This paper studies the problem of low rank approximation of light fields for compression. A homography-based approximation method is proposed which jointly searches for homographies to align the different views of the light field together with the low rank approximation matrices. We first consider a global homography per view and show that depending on the variance of the disparity across views, the global homography is not sufficient to well-align the entire images. In a second step, we thus consider multiple homographies, one per region, the region being extracted using depth information. We first show the benefit of the joint optimization of the homographies together with the low-rank approximation. The resulting compact representation is then compressed using HEVC and the results are compared with those obtained by directly applying HEVC on the light field views re-structured as a video sequence.
In this work, we consider both synthetic light fields from the HCI synthetic datasets ("Buddha", "Butterfly" and "Still-Life" : 9 × 9 views of 768 × 768 pixels) and real light fields captured by a first generation Lytro camera ("TotoroWaterfall" and "Beers": 11 × 11 × 379 × 379), a second generation Lytro Illum ("Fruits": 15 × 15 × 625 × 434, and we consider only the 11 × 11 central views) and a Raytrix camera ("Watch": 9 × 9 × 992 × 628).
Homography-based low rank approximation
Our low rank approximation methods exploit data geometry for dimensionality reduction of light fields. An approximation method is proposed in which homographies and the rank approximation model are jointly optimized. A global homography per view is first considered to align each view on the central one. The homographies are searched in order to align linearly correlated sub-aperture images in such a way that the batch of views can be approximated by a low rank model. The rank constraint is expressed in a factored form where one matrix B contains k basis vectors and where the other one C contains weighting coefficients. The optimization hence proceeds by iteratively searching for the homographies and the factored model of the input set of sub-aperture images (views), which will minimize the approximation error.

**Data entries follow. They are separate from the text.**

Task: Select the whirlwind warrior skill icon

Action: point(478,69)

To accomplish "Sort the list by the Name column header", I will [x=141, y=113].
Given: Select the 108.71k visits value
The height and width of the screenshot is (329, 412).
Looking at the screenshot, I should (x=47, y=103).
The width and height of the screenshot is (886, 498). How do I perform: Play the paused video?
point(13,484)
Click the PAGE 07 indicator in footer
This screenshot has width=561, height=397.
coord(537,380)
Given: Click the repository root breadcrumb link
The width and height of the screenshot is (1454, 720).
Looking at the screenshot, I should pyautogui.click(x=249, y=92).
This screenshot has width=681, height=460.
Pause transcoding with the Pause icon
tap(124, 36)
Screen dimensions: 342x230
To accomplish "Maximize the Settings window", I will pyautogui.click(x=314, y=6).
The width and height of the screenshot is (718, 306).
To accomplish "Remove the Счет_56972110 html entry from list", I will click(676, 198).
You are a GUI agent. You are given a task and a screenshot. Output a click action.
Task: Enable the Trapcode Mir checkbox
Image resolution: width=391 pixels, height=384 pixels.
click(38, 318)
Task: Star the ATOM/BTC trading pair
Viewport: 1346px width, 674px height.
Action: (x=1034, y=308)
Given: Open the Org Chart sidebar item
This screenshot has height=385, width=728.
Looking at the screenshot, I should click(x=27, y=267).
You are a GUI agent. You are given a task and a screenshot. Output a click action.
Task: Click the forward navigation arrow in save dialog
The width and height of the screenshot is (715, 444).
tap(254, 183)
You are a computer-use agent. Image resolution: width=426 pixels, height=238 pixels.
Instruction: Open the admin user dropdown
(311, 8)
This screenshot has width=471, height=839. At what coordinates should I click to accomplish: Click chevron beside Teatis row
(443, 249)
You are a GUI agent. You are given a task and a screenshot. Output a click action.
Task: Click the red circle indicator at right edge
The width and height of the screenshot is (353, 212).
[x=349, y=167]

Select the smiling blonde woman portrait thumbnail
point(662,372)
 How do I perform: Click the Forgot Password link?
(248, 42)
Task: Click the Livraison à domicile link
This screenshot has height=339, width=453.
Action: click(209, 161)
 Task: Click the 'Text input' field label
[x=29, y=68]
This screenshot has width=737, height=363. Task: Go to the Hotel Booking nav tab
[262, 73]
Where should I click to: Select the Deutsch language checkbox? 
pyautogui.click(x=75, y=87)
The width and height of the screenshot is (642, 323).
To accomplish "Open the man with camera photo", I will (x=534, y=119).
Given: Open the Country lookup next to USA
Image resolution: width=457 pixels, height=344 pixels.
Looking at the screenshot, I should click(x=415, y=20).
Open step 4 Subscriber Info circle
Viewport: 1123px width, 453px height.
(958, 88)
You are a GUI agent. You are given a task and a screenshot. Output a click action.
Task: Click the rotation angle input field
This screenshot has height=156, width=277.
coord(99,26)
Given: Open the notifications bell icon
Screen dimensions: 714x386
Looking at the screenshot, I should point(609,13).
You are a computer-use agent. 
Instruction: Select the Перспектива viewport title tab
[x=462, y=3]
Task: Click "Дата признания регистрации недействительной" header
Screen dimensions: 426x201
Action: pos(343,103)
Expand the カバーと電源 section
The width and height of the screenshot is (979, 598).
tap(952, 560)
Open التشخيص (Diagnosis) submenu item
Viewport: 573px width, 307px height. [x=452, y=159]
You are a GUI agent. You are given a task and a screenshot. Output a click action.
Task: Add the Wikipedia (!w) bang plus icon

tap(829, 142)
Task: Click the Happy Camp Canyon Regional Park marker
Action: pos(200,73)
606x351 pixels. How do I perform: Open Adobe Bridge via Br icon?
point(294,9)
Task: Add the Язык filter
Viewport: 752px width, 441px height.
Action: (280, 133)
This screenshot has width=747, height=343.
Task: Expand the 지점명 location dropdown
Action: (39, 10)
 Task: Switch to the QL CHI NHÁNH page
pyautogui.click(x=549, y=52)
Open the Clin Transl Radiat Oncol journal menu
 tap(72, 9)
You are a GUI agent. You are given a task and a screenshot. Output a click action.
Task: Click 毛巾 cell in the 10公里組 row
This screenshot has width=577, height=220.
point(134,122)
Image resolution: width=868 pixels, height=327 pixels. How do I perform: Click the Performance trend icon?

Depth-based multiple homographies
When the disparity varies from one depth plane to another, the performances can be improved by using multiple homographies (one homography per depth plane per view). Depth map can be normalized between 0 and 1. Depth planes is then obtained by uniformly quantizing the depth map with a series of quantization thresholds. Instead of blending the pixel values, we blend the homography matrices, which produces nicer visual effect in practice.
Still-Life: separation into 2 depth planes
Still-Life: separation into 3 depth planes
Buddha: separation into 2 depth planes
Buddha: separation into 3 depth planes
The columns of the matrix B are separatly encoded using HEVC Intra coding. The following video shows the columns of B when HLRMA is applied for the LF "Buddha" with rank k = 15 and 2 homographies per image.
Since the matrix B will need to be compressed to be transmitted to the receiver side, in order to reduce the impact of the compression (i.e. quantization) errors on the light field reconstruction, the matrix C is recalculated to account for these quantization errors. The coefficients of C are then encoded using a scalar quantization on 16 bits and Huffman coding. The dimension of the matrix C is such that its coding rate is quite negligible. Following figures show the the PSNR gain when we adapt C to the compression artifacts of the matrix B.
The 8 × n coefficients (8 × n × q in the case of multiple homographies, with q the number of depth planes) of the homography matrix h are also encoded using a scalar quantization on 16 bits and Huffman coding. This cost is negligible.
In the case where multiple homographies are applied per view, the depth map is encoded using HEVC intra coding with QP = 32.
Single homography per view
The compression performances are assessed against those obtained by applying HEVC-based inter-coding on the sequences of images formed by extracting the sub-apertures images following a lozenge scan order starting at the central view.
Multiple homographies per view
Comparison original vs. compressed light fields
Left: the original light field. Right: the compressed light field with k = 30, q = 4, and HEVC-QP=2 (number of depth planes). The average PSNR for all views is 34 dB and the average bit rate is 0.64 bpp.
Left: the original light field. Middle: the compressed light field with k = 15, q = 2 and HEVC-QP=2. The average PSNR on all views is 43.3 dB and the average bit-rate is 0.14 bpp. Right: the compressed light field with k = 15, q = 4 and HEVC-QP=2. The average PSNR on all views is in the case of 4 depth planes 44.1 dB and the average bit-rate is 0.13 bpp.